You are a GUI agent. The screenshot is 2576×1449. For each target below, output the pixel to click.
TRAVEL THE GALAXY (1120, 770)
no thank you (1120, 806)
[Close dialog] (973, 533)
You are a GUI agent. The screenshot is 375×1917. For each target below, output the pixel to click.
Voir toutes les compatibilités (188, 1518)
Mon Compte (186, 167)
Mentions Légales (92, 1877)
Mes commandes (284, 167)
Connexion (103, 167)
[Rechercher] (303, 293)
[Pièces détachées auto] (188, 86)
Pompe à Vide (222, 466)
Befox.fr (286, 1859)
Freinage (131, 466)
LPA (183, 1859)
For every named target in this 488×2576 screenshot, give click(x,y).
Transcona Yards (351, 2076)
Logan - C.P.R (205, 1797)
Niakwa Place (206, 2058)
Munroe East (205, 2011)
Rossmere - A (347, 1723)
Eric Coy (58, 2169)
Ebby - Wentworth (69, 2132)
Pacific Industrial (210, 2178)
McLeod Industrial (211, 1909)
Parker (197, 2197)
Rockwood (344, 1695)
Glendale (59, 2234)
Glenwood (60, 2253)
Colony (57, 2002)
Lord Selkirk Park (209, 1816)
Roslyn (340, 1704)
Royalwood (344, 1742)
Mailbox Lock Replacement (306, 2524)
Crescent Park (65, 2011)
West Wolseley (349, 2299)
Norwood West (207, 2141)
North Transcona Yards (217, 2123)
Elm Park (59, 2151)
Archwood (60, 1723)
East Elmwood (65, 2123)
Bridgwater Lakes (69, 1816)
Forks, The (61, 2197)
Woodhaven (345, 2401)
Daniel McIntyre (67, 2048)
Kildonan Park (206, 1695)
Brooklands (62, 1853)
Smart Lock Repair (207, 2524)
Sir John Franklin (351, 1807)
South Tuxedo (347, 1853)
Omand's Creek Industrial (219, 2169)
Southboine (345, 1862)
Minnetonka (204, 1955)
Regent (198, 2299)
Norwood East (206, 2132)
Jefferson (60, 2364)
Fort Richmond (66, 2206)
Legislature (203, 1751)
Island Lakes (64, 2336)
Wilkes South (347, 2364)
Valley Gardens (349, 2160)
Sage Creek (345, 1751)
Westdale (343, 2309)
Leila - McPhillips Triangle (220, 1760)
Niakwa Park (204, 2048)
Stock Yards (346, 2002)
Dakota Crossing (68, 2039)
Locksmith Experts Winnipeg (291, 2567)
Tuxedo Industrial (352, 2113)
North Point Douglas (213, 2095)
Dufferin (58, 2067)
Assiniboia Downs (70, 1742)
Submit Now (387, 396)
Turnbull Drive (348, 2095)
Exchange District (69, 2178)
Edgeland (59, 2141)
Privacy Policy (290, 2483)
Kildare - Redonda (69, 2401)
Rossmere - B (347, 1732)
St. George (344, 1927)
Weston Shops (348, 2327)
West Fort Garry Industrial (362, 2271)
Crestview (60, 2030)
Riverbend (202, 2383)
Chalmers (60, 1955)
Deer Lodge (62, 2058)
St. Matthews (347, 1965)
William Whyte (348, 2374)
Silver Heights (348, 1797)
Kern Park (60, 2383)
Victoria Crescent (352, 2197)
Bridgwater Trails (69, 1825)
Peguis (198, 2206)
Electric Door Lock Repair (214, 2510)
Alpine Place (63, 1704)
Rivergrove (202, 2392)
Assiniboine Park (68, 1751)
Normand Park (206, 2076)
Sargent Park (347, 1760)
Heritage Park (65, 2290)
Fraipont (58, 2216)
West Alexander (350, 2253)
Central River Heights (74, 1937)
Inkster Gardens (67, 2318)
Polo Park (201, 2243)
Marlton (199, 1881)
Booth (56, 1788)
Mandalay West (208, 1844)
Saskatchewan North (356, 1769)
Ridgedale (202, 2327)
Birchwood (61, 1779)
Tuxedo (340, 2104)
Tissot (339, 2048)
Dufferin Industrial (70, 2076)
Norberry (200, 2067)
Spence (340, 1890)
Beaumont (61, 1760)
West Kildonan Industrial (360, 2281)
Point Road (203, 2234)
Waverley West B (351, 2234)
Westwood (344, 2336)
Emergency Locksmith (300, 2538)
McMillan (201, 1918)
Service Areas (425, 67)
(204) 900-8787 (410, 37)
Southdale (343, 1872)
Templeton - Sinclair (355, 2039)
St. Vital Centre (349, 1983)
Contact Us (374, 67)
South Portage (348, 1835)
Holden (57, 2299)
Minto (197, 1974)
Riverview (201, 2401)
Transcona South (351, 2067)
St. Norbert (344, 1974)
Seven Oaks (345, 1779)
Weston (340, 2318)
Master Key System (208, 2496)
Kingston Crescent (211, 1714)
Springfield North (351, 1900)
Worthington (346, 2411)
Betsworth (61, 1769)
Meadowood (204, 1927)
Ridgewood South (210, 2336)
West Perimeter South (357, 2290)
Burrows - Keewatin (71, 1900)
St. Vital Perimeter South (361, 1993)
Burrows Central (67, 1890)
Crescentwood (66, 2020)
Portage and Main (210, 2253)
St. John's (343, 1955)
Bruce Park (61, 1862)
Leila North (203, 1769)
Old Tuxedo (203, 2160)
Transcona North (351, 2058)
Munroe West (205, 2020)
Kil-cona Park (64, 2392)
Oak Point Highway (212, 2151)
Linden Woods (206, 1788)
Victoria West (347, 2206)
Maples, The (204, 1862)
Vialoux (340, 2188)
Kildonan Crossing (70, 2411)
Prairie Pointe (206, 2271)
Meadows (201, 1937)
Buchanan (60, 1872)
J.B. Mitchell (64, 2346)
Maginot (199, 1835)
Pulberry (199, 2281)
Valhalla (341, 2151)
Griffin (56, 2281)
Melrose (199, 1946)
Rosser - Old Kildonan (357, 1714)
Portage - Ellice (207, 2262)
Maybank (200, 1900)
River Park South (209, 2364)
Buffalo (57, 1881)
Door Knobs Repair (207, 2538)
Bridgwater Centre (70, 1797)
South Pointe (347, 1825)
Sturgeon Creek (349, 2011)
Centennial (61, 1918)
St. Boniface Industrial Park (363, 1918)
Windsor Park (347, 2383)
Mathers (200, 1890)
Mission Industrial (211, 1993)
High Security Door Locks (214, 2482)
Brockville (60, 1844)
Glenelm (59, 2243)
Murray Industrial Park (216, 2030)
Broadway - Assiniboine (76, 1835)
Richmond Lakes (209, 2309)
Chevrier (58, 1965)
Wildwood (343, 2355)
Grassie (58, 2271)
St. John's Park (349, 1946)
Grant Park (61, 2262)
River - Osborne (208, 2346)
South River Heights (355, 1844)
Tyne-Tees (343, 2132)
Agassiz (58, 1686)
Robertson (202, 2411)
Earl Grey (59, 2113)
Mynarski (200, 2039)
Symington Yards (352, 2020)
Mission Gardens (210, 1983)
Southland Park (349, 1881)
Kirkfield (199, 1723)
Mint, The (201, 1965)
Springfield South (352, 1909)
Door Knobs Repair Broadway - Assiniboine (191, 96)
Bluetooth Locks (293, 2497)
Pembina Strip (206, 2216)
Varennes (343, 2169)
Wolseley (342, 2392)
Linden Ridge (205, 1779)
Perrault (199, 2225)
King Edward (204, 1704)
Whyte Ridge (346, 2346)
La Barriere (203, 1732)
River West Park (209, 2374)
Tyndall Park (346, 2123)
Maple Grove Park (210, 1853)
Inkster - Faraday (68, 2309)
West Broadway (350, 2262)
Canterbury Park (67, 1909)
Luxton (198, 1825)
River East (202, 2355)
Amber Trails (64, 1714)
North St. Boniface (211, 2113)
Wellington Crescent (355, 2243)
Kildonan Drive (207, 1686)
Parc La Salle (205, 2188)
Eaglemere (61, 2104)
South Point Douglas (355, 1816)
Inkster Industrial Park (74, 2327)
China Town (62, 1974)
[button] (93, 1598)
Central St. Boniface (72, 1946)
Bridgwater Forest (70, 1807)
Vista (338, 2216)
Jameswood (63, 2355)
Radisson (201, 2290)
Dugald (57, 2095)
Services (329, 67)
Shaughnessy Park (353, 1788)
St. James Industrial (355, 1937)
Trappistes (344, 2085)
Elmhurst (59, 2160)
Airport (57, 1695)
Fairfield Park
__________________________________________________
:: REQUIRED ACTION ::
The range runs from the line above containing "Kildonan Park (206, 1695)" to the line containing "Tuxedo Industrial (352, 2113)", inclusive. Restate those lines word for word and no others.

:: WRITTEN ANSWER ::
Kildonan Park (206, 1695)
Brooklands (62, 1853)
Smart Lock Repair (207, 2524)
Sir John Franklin (351, 1807)
South Tuxedo (347, 1853)
Omand's Creek Industrial (219, 2169)
Southboine (345, 1862)
Minnetonka (204, 1955)
Regent (198, 2299)
Norwood East (206, 2132)
Jefferson (60, 2364)
Fort Richmond (66, 2206)
Legislature (203, 1751)
Island Lakes (64, 2336)
Wilkes South (347, 2364)
Valley Gardens (349, 2160)
Sage Creek (345, 1751)
Westdale (343, 2309)
Leila - McPhillips Triangle (220, 1760)
Niakwa Park (204, 2048)
Stock Yards (346, 2002)
Dakota Crossing (68, 2039)
Locksmith Experts Winnipeg (291, 2567)
Tuxedo Industrial (352, 2113)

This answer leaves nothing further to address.